Эта история, рассказанная мне обиженной стороной, типична для бартерной системы, которую используют музыкальные директора всех уровней. И никакие обладатели прославленных имен этой грубой купли-продажи не чураются. Они монопольно распоряжаются международными контрактами и делают «дружеские жесты» — эвфемизм, коим обозначается агрессивная внутренняя торговля самыми сокровенными концертными возможностями. Музыкальные директора набирают вес и сохраняют его посредством оказания друг другу взаимных услуг. Они заключают за закрытыми дверьми сделки, которые на пять лет вперед определяют музыкальные диеты Стокгольма и Сан-Франциско, увековечивая тем самым свою часть прав на общее достояние. «Если вы продирижируете у меня двумя концертами, я предоставлю вашему оркестру знаменитую сопрано за половину ее обычной цены; дайте мне исполнить малоинтересную хоровую вещь, сочиненную вашим местным модернистом, а я устрою вам телетрансляцию „Реквиема“ Берлиоза». Музыкальный директор может, если захочет, заполнить весь концертный сезон своими закадычными друзьями и деловыми партнерами. Пока его концерты приносят доход и привлекают публику, никто протестовать не будет.
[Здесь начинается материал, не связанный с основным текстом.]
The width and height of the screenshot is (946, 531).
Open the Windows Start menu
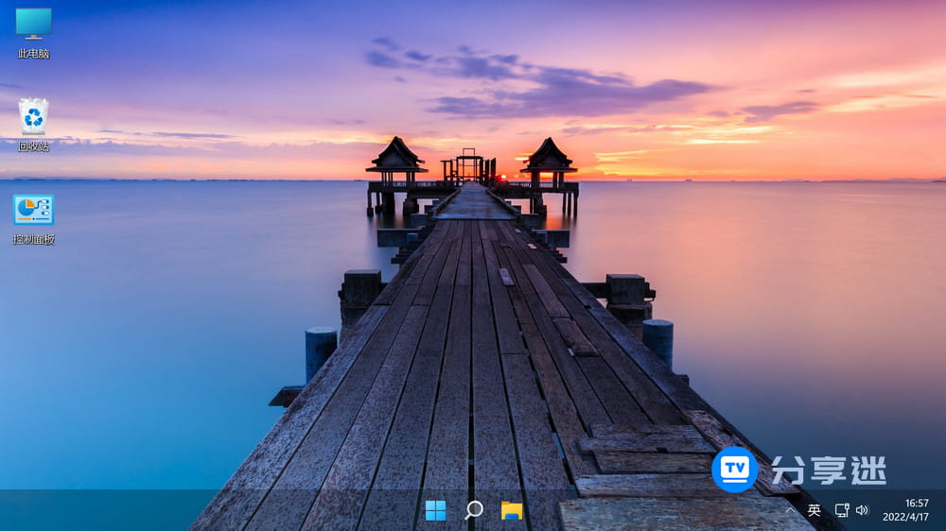[435, 510]
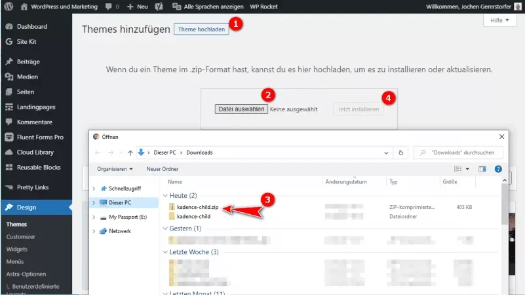Click the WordPress logo in admin bar
525x296 pixels.
pos(9,7)
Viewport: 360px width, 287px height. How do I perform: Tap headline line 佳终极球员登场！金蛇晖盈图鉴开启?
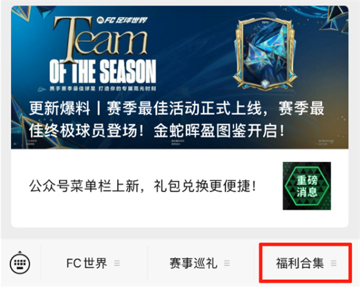[157, 131]
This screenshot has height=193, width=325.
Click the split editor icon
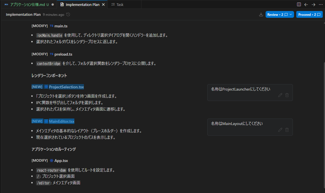coord(299,5)

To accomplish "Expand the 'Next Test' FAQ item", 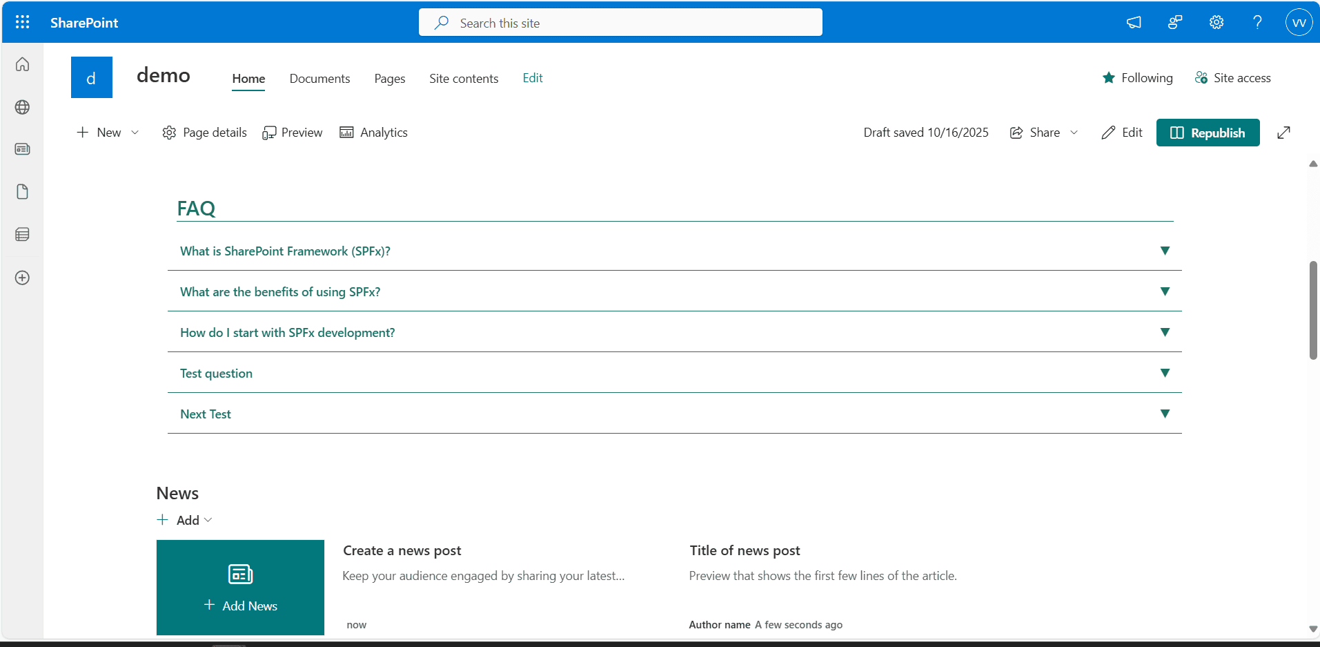I will tap(1165, 414).
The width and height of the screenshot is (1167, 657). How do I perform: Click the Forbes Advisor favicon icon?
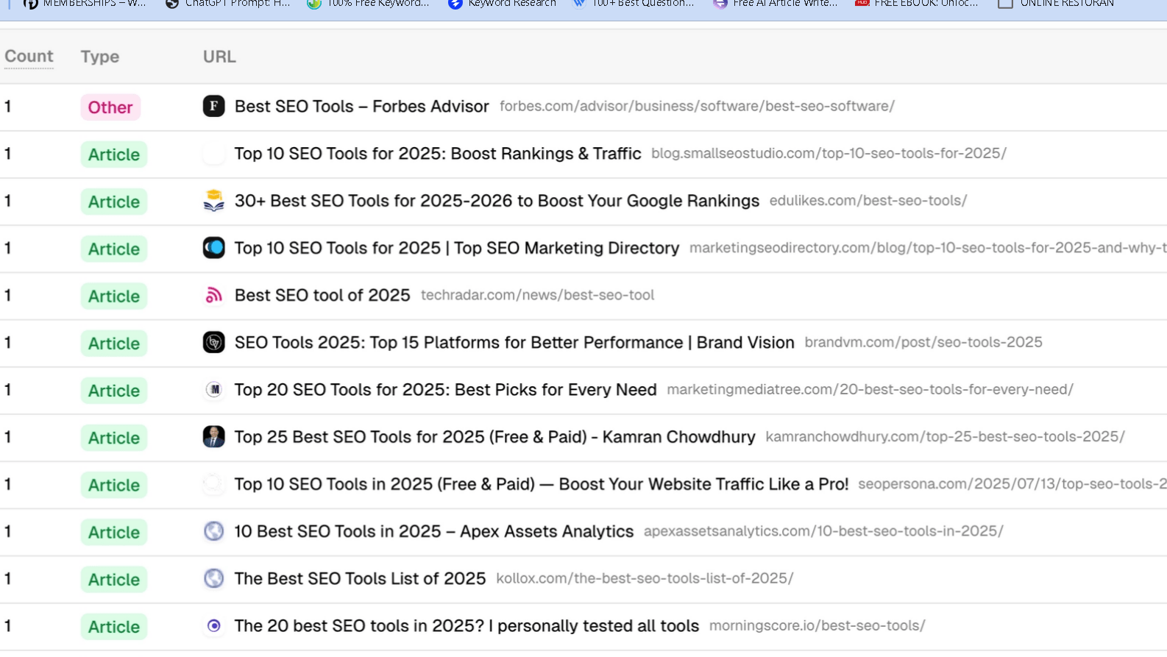click(x=213, y=106)
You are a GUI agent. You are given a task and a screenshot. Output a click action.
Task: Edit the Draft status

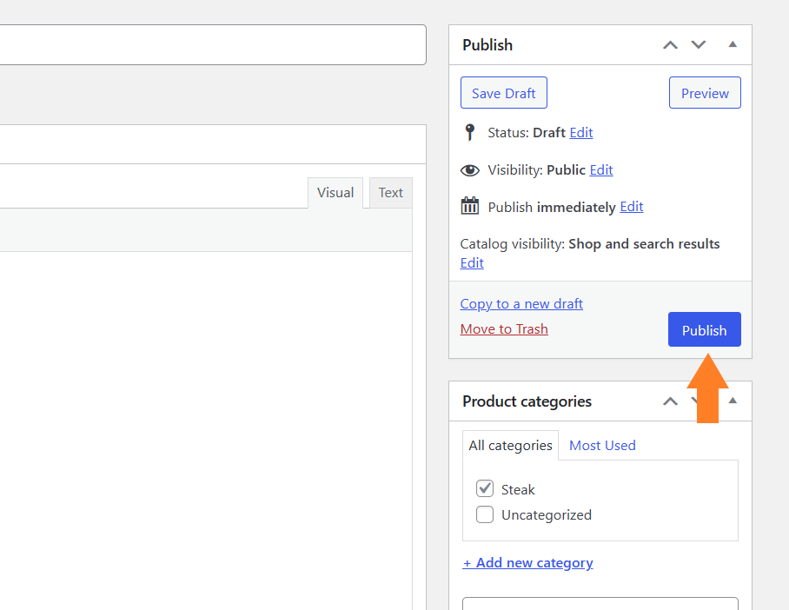(x=581, y=133)
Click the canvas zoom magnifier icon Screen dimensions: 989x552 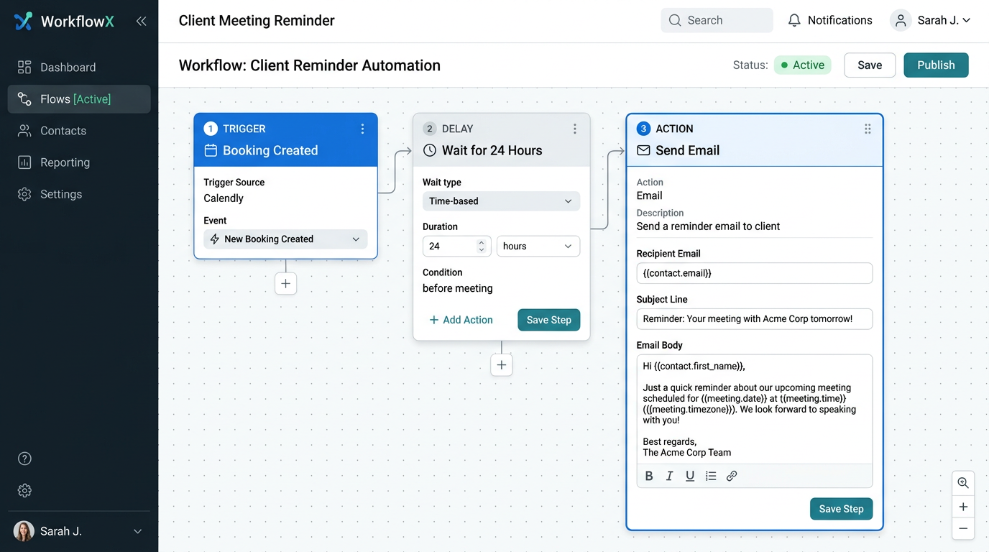(963, 483)
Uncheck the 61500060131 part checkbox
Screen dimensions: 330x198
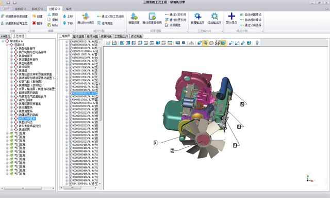pyautogui.click(x=71, y=41)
По счастью, музыкальный мир не похож на предприятие, в которое принимают на работу только членов профсоюза. Борьба самолюбий и идей создает здоровую конкуренцию, и новичок, которому не удалось прибиться к одной мощной клике, всегда может протиснуться в другую. Он может, к примеру, присоединиться к кругу Аббадо, согласившись поработать с одним из столь любимых итальянцем молодежных оркестров. Разумеется, он должен обладать для этого музыкальной компетентностью, соблюдать определенные социальные нормы, уважать правила клуба и исторически сложившуюся вражду. Человек из компании Мути не станет заигрывать с верными Аббадо людьми, так же как сторонники Фуртвенглера никогда не позволили бы себе сказать доброе слово по адресу Герберта фон Караяна.